◆ **EXERCISE 1**
According to the study group page, what will SLLOBS need to do before each lecture?

-- start of PAGE --

One or more people will work together to learn and present a topic each week. The goal of each lecture is to:

- Give an accessible introduction to the topic
- Provide clear examples and explanations
- Demonstrate R code that conveys the topic 

This will indeed require effort by the presenter, but the idea is that a large group of interested folks will provide a large pool of both teachers and learners.

The vision is that if we all attend and put our best effort forward, we will all learn together and have a shared foundation for future learning and discussion.

Expectations

To be successful, SLLOBS will need to:

- attend (most) every meeting
- read any required material before each lecture
- make a concerted effort to contribute and present material for the group.

If members follow these expectations, we will have a large corpus of teaching and learning material that will be available to refer back to. Furthermore, it will be the basis for a formal course in the future.

Grab bag of things to discuss in the future.

References (incomplete)

-- end of PAGE --
-- start of TASK INPUT --

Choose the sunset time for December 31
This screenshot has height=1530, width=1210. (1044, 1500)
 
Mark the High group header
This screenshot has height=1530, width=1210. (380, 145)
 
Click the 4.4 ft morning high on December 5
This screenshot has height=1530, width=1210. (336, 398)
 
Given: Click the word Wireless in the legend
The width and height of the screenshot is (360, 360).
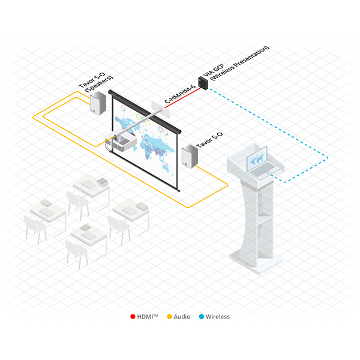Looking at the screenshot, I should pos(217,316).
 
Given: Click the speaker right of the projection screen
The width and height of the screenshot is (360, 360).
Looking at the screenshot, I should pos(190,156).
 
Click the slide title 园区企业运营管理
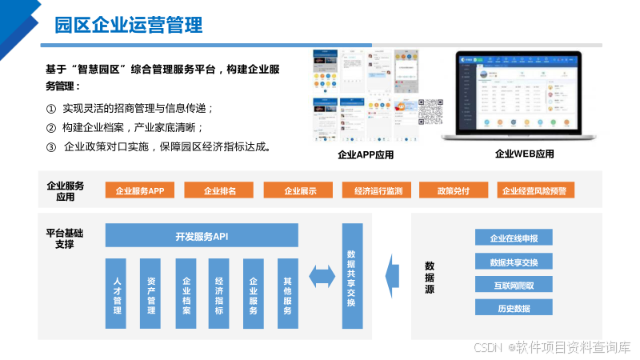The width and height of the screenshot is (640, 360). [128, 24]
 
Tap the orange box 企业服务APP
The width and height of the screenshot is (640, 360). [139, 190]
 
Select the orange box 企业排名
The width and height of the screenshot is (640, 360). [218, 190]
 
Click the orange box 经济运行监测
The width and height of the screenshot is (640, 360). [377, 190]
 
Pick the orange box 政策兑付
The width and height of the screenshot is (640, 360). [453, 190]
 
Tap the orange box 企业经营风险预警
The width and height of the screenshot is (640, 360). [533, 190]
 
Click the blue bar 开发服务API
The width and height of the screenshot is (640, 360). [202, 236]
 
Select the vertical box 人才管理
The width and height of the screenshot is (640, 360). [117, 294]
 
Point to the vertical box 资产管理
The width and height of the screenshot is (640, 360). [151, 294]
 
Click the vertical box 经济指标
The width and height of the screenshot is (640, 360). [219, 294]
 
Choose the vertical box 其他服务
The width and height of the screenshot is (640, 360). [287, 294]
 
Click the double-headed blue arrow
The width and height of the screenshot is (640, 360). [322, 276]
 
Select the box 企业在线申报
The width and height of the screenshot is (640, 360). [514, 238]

-- end of TASK INPUT --

◆ **EXERCISE 2**
Reproduce the listing verbatim, from its first line through the line containing "This screenshot has height=1530, width=1210. (336, 398)", both lines included.

◆ **FULL OUTPUT 1**
Read any required material.

◆ **FULL OUTPUT 2**
Choose the sunset time for December 31
This screenshot has height=1530, width=1210. (1044, 1500)
 
Mark the High group header
This screenshot has height=1530, width=1210. (380, 145)
 
Click the 4.4 ft morning high on December 5
This screenshot has height=1530, width=1210. (336, 398)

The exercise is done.